The Norwegian traumatic grief inventory-self report plus (TGI-SR+): a psychometric evaluation in traumatically bereaved people.
Lonneke I M LenferinkIren JohnsenPål KristensenNataskja-Elena Kersting LieJosefin SveenPublished in: European journal of psychotraumatology (2024)
Background: Prolonged grief disorder (PGD) has been added to the ICD-11 and DSM-5-TR. The Traumatic Grief Inventory-Self Report Plus (TGI-SR+) assesses self-rated PGD intensity as defined in ICD-11 and DSM-5-TR. The TGI-SR + is available in multiple languages, but has not been validated yet in Norwegian.

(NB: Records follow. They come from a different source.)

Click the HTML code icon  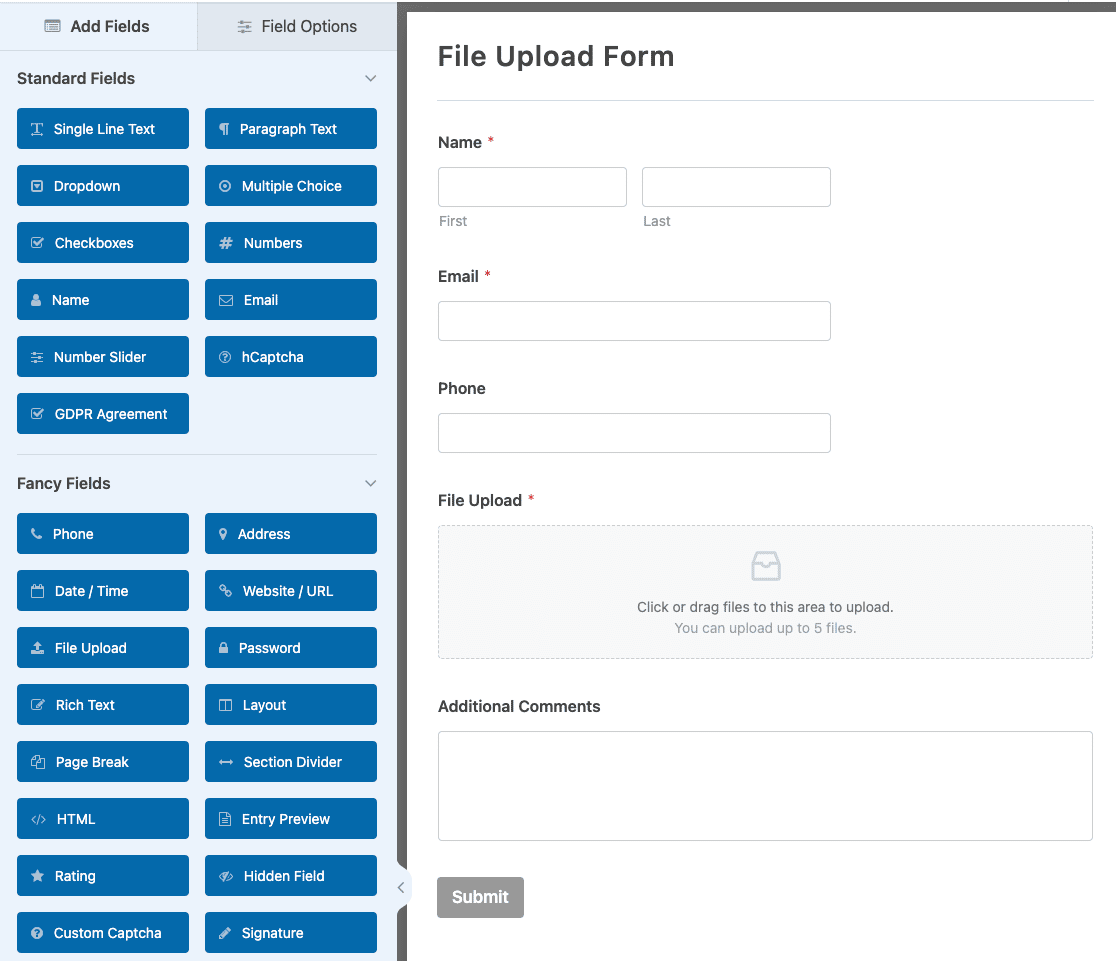coord(40,818)
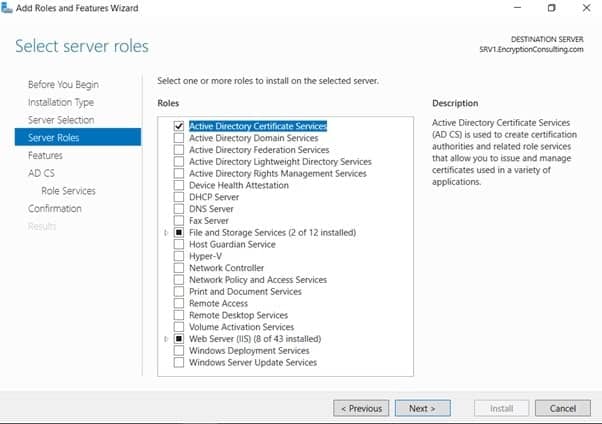Jump to the Confirmation page
Viewport: 602px width, 424px height.
55,209
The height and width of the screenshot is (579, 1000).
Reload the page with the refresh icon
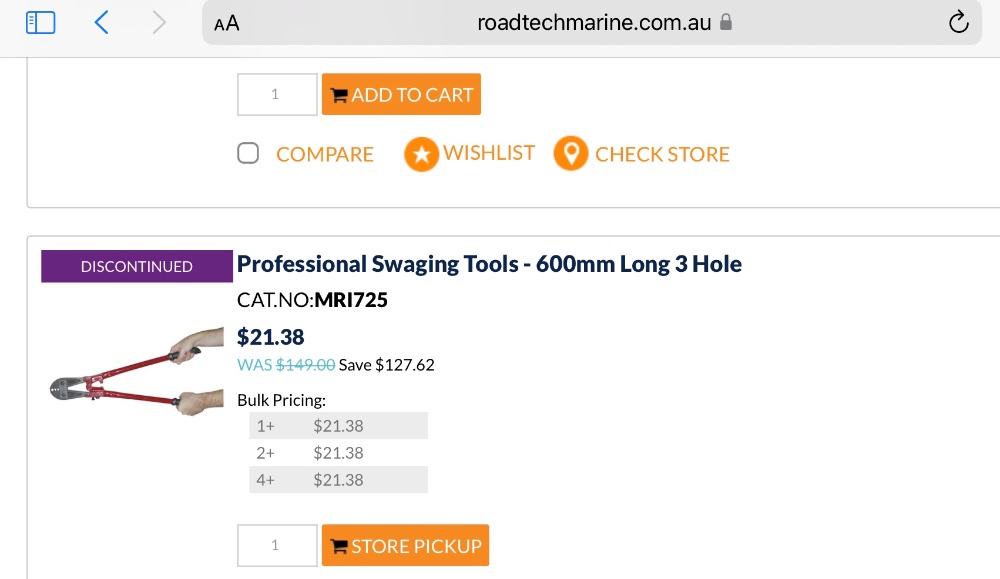tap(958, 22)
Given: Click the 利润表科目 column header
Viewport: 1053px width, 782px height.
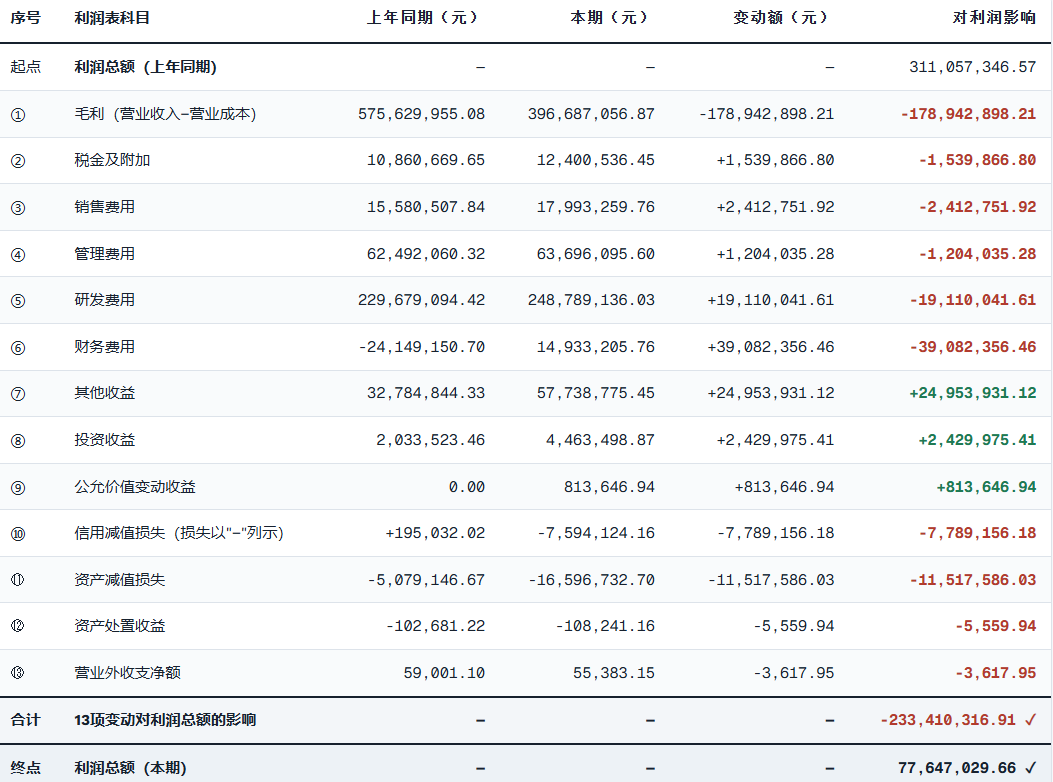Looking at the screenshot, I should tap(111, 18).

Objective: The aim of this study was to evaluate the psychometric properties of the Norwegian TGI-SR + . Method: Bereaved adults ( N = 307) whose child or sibling died ≥6 months ago due to a sudden or violent loss completed the TGI-SR + and measures for posttraumatic stress, depression, and precursor PGD symptoms. We examined the factor structure and internal consistency of the ICD-11 and DSM-5-TR PGD items. Convergent validity and known-groups validity was evaluated. Probable PGD cases, pair-wise agreement between diagnostic scoring rules for both PGD criteria-sets, and cut-off scores were calculated. Results: The 1-factor model for ICD-11 and DSM-5-TR PGD showed the best fit and demonstrated good internal consistency. Convergent validity was supported by strong associations between summed ICD-11 and DSM-5-TR PGD scores and summed posttraumatic stress, depression, and precursor prolonged grief scores. Known-groups validity was supported by PGD intensity being related to educational level and time since loss. The perfect pair-wise agreement was reached using the ICD-11 and DSM-5-TR PGD diagnostic scoring rules. The optimal cut-off score for detecting probable PGD cases, when summing all TGI-SR + items, was ≥73. Conclusions: The Norwegian TGI-SR + seems a valid and reliable instrument to assess ICD-11 and DSM-5-TR PGD intensity after losing a child or sibling under traumatic circumstances.